Le contrat naturel
Traité d’écologie ? C’est ce qu’on pourrait croire, à se fier aux présentations médiatiques qu’on a faites de ce livre, paru au moment même où son auteur était élu à l’Académie française. L’apologue par lequel Michel Serres introduit son propos pousse à cette réduction. Sur un tableau de Goya, deux furieux sont aux prises ; acharnés à se détruire l’un l’autre, ils ne prêtent pas attention au sol fangeux qui leur tient lieu d’arène et dans lequel peu à peu ils s’enfoncent, promis tous deux à un engloutissement qu’accélère leur combat. Ainsi en va-t-il de notre humanité, dont les entreprises démesurées ravagent et épuisent la Terre qui la supporte.

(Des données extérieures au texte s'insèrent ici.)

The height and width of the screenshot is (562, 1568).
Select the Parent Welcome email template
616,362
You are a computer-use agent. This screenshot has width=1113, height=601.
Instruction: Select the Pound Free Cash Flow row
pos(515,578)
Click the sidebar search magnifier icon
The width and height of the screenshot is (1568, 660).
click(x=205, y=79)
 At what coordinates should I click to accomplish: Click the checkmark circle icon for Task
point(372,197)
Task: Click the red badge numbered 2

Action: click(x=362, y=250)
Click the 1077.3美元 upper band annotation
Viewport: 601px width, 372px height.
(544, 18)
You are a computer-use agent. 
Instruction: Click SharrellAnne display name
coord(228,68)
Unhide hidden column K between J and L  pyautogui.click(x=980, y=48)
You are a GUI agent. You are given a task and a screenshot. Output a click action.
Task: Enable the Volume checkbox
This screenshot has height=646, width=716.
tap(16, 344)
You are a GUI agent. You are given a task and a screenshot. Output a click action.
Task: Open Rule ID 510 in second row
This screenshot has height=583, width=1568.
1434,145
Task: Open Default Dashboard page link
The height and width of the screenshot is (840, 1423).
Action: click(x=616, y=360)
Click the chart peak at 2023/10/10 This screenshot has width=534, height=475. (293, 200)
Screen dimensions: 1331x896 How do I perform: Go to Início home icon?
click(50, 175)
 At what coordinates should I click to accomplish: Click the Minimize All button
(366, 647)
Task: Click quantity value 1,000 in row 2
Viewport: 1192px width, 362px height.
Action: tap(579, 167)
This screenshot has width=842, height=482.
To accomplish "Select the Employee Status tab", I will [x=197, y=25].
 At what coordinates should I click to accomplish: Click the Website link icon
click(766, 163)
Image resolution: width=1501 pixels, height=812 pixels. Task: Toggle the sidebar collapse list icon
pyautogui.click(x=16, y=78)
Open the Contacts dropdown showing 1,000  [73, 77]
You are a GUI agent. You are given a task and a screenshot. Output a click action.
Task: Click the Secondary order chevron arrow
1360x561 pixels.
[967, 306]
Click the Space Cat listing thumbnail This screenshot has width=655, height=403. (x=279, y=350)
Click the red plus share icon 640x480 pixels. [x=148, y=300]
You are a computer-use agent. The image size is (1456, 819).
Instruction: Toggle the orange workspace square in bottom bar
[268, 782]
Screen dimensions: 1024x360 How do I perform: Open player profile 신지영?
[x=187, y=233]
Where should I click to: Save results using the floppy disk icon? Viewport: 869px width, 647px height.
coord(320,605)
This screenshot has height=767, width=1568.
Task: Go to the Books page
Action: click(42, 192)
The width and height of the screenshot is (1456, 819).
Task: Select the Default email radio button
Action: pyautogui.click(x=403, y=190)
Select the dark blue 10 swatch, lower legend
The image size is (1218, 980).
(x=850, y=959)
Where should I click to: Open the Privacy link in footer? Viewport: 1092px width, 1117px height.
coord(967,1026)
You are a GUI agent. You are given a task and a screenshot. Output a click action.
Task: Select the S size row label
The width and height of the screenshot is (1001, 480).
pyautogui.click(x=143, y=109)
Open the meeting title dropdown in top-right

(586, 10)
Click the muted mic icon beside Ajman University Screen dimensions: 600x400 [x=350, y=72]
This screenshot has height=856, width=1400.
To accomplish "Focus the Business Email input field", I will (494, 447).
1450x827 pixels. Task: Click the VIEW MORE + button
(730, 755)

Le contrat social nous a délivré de l’état de « nature ». Il est muet sur le monde et, rompant avec le droit classique, ne parle que de nature humaine. Dès lors l’homme, parasite de la Terre, « exerce les droits qu’il se donne ». Il est temps d’inventer et de souscrire un autre contrat, « naturel » celui-là, par lequel la Terre nourricière et son parasite s’accorderont. Dans la guerre que se livrent depuis les origines l’homme et la nature, la nature nous écrasa longtemps ; nous voici aujourd’hui vainqueurs. Mais nous abusons de notre victoire, il convient de signer l’armistice.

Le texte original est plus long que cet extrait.